Torry Island Boy of the Everglades

Torry Island Boy of the Everglades

Author: Ann Spann Tyler

Publisher:

Published: 2000

Total Pages: 119

ISBN-13: 9780967935102

DOWNLOAD EBOOK

Describes the boyhood of Henry M. "Pete" Lee, a cowboy and farmer who grew up on Torry Island in Lake Okeechobee in southeast Florida, detailing the settling of the area by his pioneer relatives from the 1890s to the mid-twentieth century.


An Everglades Providence

An Everglades Providence

Author: Jack E. Davis

Publisher: University of Georgia Press

Published: 2009

Total Pages: 812

ISBN-13: 082033071X

DOWNLOAD EBOOK

Profiles the suffragist, feminist, and environmentalist who fought for the preservation and protection of the Everglades and won the battle that turned it into a national wilderness area.


Everglades

Everglades

Author: Steve Davis

Publisher: CRC Press

Published: 1994-01-01

Total Pages: 954

ISBN-13: 9780963403025

DOWNLOAD EBOOK

The 31 chapters provide a wealth of previously unpublished information, plus topic syntheses, for a wide range of ecological parameters. These include the physical driving forces that created and continue to shape the Everglades and patterns and processes of its flora and fauna. The book summarizes recent studies of the region's vegetation, alligators, wading birds, and endangered species such as the snail kite and Florida panther. This referee-reviewed volume is the product of collaboration among 58 international authors from 27 institutional affiliations over nearly five years.
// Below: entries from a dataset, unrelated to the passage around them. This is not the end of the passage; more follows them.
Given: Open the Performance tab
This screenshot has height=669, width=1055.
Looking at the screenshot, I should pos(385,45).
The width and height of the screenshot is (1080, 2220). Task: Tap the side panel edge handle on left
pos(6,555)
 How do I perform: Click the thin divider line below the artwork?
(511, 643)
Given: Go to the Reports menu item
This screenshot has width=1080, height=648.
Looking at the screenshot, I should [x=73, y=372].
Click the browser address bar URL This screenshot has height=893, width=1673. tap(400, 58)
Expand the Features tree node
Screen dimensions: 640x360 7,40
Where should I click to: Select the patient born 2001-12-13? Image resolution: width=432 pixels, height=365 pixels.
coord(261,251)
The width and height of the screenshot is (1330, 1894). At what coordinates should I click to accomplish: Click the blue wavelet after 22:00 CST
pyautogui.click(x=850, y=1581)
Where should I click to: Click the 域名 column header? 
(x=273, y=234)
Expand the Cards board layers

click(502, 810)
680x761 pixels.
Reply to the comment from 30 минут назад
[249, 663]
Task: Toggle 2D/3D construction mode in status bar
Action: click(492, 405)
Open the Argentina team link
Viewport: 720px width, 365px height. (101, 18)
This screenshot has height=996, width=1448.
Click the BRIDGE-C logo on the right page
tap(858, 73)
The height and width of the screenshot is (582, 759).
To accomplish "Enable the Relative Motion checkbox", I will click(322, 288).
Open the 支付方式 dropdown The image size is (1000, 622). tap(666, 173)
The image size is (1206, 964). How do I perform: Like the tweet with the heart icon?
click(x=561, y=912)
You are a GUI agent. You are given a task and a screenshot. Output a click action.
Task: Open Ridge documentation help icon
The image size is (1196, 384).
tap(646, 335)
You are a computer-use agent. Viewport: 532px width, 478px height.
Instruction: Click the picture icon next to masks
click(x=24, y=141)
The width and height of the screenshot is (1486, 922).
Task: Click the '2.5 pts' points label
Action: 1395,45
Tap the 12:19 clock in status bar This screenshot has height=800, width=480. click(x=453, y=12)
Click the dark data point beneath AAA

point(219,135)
The book concludes with a synthesis of system-wide restoration hypotheses, as they apply to the Everglades, that represent the integration and a collective viewpoint from the preceding 30 chapters. Techniques and systems learned here can be applied to ecosystems around the world.


Killer 'Cane

Killer 'Cane

Author: Robert Mykle

Publisher: Taylor Trade Publishing

Published: 2006-06-23

Total Pages: 264

ISBN-13: 1461733707

DOWNLOAD EBOOK

Killer 'Cane takes place in the Florida Everglades, which was still a newly settled frontier in the 1920s. On the night of September 16, 1928, a hurricane swung up from Puerto Rico and collided, quite unexpectedly, with Palm Beach. The powerful winds from the storm burst a dike and sent a twenty-foot wall of water through three towns, killing over two thousand people, a third of the area's population. Robert Mykle shows how the residents of the Everglades had believed prematurely that they had tamed nature, how racial attitudes at the time compounded the disaster, and how in the aftermath the cleanup of rapidly decaying corpses was such a horrifying task that some workers went mad. Killer 'Cane is a vivid description of America's second-greatest natural disaster, coming between the financial disasters of the Florida real-estate bust and the onset of the Great Depression.